Source material START

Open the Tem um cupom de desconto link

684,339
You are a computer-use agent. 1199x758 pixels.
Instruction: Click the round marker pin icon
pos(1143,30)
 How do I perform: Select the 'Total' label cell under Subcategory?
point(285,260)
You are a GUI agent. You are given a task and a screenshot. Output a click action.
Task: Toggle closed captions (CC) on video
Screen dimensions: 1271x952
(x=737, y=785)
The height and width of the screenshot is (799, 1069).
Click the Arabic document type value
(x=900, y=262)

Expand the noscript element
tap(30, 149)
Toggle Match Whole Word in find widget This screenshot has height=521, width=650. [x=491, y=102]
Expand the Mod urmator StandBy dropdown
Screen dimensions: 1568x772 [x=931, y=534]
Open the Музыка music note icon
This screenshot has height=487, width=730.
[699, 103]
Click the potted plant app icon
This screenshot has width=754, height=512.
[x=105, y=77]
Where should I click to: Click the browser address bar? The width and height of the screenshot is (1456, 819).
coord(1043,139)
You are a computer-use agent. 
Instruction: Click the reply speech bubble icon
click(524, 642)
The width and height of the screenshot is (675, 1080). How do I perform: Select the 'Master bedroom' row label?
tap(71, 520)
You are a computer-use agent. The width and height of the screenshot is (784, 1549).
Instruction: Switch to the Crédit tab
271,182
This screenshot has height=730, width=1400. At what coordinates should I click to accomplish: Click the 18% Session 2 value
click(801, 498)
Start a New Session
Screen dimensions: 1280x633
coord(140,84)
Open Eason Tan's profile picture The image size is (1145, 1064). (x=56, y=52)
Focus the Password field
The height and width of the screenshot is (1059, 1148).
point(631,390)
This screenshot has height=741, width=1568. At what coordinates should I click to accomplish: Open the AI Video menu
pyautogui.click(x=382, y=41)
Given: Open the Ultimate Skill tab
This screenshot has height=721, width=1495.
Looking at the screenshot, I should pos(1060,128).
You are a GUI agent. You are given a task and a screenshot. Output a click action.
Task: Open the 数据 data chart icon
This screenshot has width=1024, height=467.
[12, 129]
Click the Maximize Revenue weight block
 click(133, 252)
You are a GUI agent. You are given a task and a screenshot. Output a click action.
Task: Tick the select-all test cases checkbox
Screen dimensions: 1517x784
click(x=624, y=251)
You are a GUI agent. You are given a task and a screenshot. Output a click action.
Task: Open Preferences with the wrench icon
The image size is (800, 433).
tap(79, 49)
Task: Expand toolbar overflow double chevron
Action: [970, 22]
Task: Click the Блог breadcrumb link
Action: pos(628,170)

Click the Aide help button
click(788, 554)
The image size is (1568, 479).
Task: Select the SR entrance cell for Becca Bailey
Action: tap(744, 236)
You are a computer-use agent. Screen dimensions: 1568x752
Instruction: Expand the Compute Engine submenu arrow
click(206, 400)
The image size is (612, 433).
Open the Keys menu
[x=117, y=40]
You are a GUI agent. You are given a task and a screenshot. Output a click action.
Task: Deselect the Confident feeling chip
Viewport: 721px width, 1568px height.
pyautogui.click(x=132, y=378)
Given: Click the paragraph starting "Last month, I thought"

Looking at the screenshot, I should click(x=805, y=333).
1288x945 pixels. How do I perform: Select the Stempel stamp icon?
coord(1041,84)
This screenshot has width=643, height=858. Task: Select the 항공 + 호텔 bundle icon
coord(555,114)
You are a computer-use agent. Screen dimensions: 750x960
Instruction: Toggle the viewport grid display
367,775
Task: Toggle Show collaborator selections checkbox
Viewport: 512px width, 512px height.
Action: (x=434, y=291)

Source material END

* **Assignment**
Nothing but an exact transcription of the records is expected.

* **Answer area**
Open the Tem um cupom de desconto link

684,339
You are a computer-use agent. 1199x758 pixels.
Instruction: Click the round marker pin icon
pos(1143,30)
 How do I perform: Select the 'Total' label cell under Subcategory?
point(285,260)
You are a GUI agent. You are given a task and a screenshot. Output a click action.
Task: Toggle closed captions (CC) on video
Screen dimensions: 1271x952
(x=737, y=785)
The height and width of the screenshot is (799, 1069).
Click the Arabic document type value
(x=900, y=262)

Expand the noscript element
tap(30, 149)
Toggle Match Whole Word in find widget This screenshot has height=521, width=650. [x=491, y=102]
Expand the Mod urmator StandBy dropdown
Screen dimensions: 1568x772 [x=931, y=534]
Open the Музыка music note icon
This screenshot has height=487, width=730.
[699, 103]
Click the potted plant app icon
This screenshot has width=754, height=512.
[x=105, y=77]
Where should I click to: Click the browser address bar? The width and height of the screenshot is (1456, 819).
coord(1043,139)
You are a computer-use agent. 
Instruction: Click the reply speech bubble icon
click(524, 642)
The width and height of the screenshot is (675, 1080). How do I perform: Select the 'Master bedroom' row label?
tap(71, 520)
You are a computer-use agent. The width and height of the screenshot is (784, 1549).
Instruction: Switch to the Crédit tab
271,182
This screenshot has height=730, width=1400. At what coordinates should I click to accomplish: Click the 18% Session 2 value
click(801, 498)
Start a New Session
Screen dimensions: 1280x633
coord(140,84)
Open Eason Tan's profile picture The image size is (1145, 1064). (x=56, y=52)
Focus the Password field
The height and width of the screenshot is (1059, 1148).
point(631,390)
This screenshot has height=741, width=1568. At what coordinates should I click to accomplish: Open the AI Video menu
pyautogui.click(x=382, y=41)
Given: Open the Ultimate Skill tab
This screenshot has height=721, width=1495.
Looking at the screenshot, I should pos(1060,128).
You are a GUI agent. You are given a task and a screenshot. Output a click action.
Task: Open the 数据 data chart icon
This screenshot has width=1024, height=467.
[12, 129]
Click the Maximize Revenue weight block
 click(133, 252)
You are a GUI agent. You are given a task and a screenshot. Output a click action.
Task: Tick the select-all test cases checkbox
Screen dimensions: 1517x784
click(x=624, y=251)
You are a GUI agent. You are given a task and a screenshot. Output a click action.
Task: Open Preferences with the wrench icon
The image size is (800, 433).
tap(79, 49)
Task: Expand toolbar overflow double chevron
Action: [970, 22]
Task: Click the Блог breadcrumb link
Action: pos(628,170)

Click the Aide help button
click(788, 554)
The image size is (1568, 479).
Task: Select the SR entrance cell for Becca Bailey
Action: tap(744, 236)
You are a computer-use agent. Screen dimensions: 1568x752
Instruction: Expand the Compute Engine submenu arrow
click(206, 400)
The image size is (612, 433).
Open the Keys menu
[x=117, y=40]
You are a GUI agent. You are given a task and a screenshot. Output a click action.
Task: Deselect the Confident feeling chip
Viewport: 721px width, 1568px height.
pyautogui.click(x=132, y=378)
Given: Click the paragraph starting "Last month, I thought"

Looking at the screenshot, I should click(x=805, y=333).
1288x945 pixels. How do I perform: Select the Stempel stamp icon?
coord(1041,84)
This screenshot has width=643, height=858. Task: Select the 항공 + 호텔 bundle icon
coord(555,114)
You are a computer-use agent. Screen dimensions: 750x960
Instruction: Toggle the viewport grid display
367,775
Task: Toggle Show collaborator selections checkbox
Viewport: 512px width, 512px height.
Action: (x=434, y=291)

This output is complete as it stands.